Among the lines below, a stretch begins at the one with "1924x1108 pixels. How" and ends at the one with "This screenshot has height=1036, width=2457.". Repeat that stretch exactly, ends included.

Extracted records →
>>

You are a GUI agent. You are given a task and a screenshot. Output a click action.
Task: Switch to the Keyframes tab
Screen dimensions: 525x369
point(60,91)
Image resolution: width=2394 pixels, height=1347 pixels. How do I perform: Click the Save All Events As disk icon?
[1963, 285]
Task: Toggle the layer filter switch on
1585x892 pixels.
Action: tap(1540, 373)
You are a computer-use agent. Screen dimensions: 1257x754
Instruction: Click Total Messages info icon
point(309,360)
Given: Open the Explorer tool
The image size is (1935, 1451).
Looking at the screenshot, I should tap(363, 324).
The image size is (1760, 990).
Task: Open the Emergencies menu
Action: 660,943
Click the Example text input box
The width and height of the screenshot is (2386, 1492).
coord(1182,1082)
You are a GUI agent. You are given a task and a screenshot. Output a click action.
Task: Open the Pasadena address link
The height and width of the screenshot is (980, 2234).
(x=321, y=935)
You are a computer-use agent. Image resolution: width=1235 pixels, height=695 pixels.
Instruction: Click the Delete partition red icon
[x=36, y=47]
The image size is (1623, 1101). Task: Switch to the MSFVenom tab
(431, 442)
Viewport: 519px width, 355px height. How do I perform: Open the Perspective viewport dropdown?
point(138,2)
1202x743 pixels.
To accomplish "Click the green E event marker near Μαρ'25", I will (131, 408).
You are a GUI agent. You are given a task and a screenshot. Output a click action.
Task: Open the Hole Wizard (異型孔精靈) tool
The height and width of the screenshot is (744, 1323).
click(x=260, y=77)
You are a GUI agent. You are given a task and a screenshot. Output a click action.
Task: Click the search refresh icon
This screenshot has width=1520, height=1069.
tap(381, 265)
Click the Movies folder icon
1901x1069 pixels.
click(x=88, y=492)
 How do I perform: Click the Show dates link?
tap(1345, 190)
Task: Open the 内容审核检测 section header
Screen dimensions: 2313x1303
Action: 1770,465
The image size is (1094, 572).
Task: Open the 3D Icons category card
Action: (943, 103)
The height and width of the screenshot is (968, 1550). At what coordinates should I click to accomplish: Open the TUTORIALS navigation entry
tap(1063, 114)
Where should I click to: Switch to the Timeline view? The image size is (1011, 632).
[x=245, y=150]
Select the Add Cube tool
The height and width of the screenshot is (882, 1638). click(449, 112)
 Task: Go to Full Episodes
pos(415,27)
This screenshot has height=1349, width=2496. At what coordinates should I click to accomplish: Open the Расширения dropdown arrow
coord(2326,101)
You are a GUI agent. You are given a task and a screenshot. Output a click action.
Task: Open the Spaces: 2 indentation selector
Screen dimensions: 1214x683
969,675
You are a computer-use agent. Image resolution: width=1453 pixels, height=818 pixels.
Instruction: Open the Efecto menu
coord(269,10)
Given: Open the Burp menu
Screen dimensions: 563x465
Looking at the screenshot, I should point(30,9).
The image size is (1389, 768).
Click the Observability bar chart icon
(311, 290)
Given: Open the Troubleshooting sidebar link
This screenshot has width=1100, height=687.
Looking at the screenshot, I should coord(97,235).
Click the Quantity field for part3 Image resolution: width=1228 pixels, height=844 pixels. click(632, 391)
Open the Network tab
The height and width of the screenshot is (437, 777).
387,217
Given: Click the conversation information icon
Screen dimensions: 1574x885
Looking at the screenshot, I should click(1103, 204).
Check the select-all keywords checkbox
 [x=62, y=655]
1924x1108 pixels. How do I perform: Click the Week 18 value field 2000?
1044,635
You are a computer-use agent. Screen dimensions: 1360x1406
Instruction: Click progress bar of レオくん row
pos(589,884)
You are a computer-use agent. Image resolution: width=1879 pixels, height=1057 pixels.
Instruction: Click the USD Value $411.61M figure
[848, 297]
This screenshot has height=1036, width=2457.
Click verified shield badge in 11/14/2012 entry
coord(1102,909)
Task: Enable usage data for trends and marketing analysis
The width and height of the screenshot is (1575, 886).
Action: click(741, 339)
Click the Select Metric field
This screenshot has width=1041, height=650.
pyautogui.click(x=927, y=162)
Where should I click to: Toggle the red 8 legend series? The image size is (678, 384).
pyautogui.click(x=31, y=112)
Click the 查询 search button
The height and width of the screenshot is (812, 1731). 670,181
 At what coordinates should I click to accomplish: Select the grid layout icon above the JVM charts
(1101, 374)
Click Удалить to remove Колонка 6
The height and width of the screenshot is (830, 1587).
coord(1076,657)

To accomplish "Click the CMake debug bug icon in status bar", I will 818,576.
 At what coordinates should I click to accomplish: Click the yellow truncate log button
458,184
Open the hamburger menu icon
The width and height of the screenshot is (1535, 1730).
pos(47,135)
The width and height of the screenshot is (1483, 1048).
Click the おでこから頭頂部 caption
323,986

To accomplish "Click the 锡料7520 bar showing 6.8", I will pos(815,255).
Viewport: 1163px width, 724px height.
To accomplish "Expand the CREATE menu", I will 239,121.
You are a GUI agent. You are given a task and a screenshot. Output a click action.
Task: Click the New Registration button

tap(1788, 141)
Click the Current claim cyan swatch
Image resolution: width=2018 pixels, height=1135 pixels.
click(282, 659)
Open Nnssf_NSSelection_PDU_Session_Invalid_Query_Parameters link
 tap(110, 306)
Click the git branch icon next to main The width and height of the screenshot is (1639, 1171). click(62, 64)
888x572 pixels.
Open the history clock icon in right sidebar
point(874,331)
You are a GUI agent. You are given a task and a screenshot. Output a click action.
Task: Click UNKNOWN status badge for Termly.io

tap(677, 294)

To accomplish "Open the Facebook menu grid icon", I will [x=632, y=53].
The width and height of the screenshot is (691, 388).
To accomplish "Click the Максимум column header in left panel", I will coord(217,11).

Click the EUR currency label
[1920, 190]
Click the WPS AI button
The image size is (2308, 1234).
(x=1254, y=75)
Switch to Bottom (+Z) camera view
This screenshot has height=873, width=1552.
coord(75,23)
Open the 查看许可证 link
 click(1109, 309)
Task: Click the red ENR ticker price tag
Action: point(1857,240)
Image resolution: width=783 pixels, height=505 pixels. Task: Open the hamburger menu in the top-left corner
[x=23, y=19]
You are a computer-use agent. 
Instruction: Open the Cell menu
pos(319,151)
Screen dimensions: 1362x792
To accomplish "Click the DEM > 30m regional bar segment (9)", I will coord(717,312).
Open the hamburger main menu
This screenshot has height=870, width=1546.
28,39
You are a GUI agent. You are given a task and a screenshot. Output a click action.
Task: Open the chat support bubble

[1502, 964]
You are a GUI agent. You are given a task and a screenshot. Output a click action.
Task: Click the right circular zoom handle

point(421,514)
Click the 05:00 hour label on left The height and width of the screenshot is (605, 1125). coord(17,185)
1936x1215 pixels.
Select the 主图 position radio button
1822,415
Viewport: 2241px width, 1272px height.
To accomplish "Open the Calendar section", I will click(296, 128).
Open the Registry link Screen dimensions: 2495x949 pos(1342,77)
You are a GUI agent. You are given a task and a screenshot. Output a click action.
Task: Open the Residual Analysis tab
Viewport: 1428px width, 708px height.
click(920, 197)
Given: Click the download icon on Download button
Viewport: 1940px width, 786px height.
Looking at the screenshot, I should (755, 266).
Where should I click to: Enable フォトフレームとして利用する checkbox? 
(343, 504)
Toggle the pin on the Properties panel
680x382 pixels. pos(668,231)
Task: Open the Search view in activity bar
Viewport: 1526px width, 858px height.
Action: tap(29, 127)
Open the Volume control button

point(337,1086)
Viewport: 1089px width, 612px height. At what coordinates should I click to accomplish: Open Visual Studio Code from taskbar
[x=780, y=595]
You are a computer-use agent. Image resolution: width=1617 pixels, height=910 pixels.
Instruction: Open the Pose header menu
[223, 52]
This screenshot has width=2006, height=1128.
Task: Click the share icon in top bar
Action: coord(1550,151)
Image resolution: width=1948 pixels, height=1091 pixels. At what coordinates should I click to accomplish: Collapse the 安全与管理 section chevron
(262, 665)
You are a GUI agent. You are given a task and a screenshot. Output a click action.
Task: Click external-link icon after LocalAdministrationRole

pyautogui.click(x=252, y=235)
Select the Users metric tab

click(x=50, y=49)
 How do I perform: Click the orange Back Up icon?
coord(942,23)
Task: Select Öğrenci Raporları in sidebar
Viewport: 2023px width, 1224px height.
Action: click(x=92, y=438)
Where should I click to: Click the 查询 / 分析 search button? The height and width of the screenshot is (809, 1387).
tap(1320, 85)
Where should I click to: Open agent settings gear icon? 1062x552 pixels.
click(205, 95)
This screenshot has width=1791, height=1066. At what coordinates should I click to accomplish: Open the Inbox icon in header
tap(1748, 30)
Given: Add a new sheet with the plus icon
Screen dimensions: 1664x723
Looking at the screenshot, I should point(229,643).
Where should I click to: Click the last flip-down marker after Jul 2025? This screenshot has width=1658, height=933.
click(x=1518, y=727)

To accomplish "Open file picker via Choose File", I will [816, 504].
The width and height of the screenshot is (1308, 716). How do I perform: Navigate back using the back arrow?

<<

Written response →
1924x1108 pixels. How do I perform: Click the Week 18 value field 2000?
1044,635
You are a computer-use agent. Screen dimensions: 1360x1406
Instruction: Click progress bar of レオくん row
pos(589,884)
You are a computer-use agent. Image resolution: width=1879 pixels, height=1057 pixels.
Instruction: Click the USD Value $411.61M figure
[848, 297]
This screenshot has height=1036, width=2457.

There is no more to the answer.